Above, Tip's ribs are in place. I have made two thwarts -- all canoes have thwarts, and some people sit on them, but long ago I learned to kneel to paddle a canoe. After that, it is all needlework. I made a curved needle for the purpose; I heated it and bent it (if you do that cold, it will break!). So I had a U-shaped needle. Don't need it amidships, but you sure do at bow and stern. After that, it's all stitching. I finally got smart and anchored the stiches with superglue. Tip has about a dollar's worth of superglue in him.
There he is, complete with paddle. The tools of the trade lie about. You can just see the curved needle stuck in the spool of thread.

I was trying to learn how a birchbark canoe is put together and I learned a good deal. Tip's bottom is far from flat. I did not use a bottom former, so Tip would float but not be too stable. The next canoe model will try to account for this, bottom former and all. But it's all good fun, except when your rib snaps out after you have put it in. I wonder how you say %^&_%** in Ojibway?

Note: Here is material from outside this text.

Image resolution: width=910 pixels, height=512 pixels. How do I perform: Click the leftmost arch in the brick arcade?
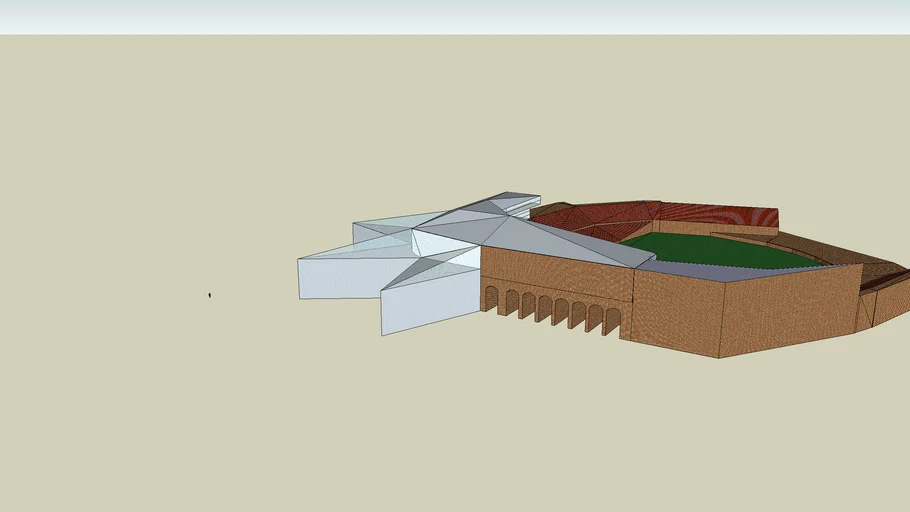click(x=490, y=299)
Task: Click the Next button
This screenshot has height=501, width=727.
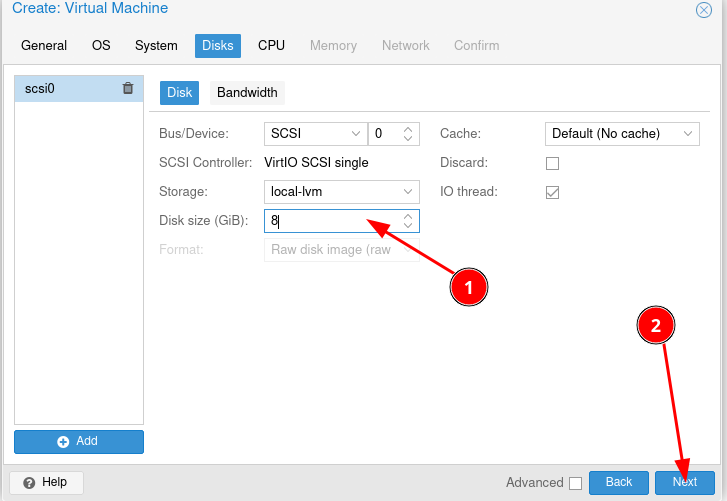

My troubles are not unique. Dr. C. Nepean Longridge built a 1/4 scale model of the Victory, Nelson's flagship at Trafalgar (preserved at Portsmouth UK). He wrote a book on it, The Anatomy of Nelson's Ships, which I have (q.g.). It took him 12,000 hours or so. The model is some 7 ft long; over 2 meters. And even on such a monster, he had a lot of troubles! The book is wonderful, jam-packed with tips and tricks, and withal very modest. The trouble is that our fingers are not to scale!

And as a final note on the marvels of modern marketing, hemostats (made in Pakistan) are available at Wal-Mart. Yes, Wal-Mart. You have to go to the fishing section, where you find them sold at $3.50, labeled "fly-tying pliers." Sure. I have to tie some flies this winter too. Hemostats will come in very handy.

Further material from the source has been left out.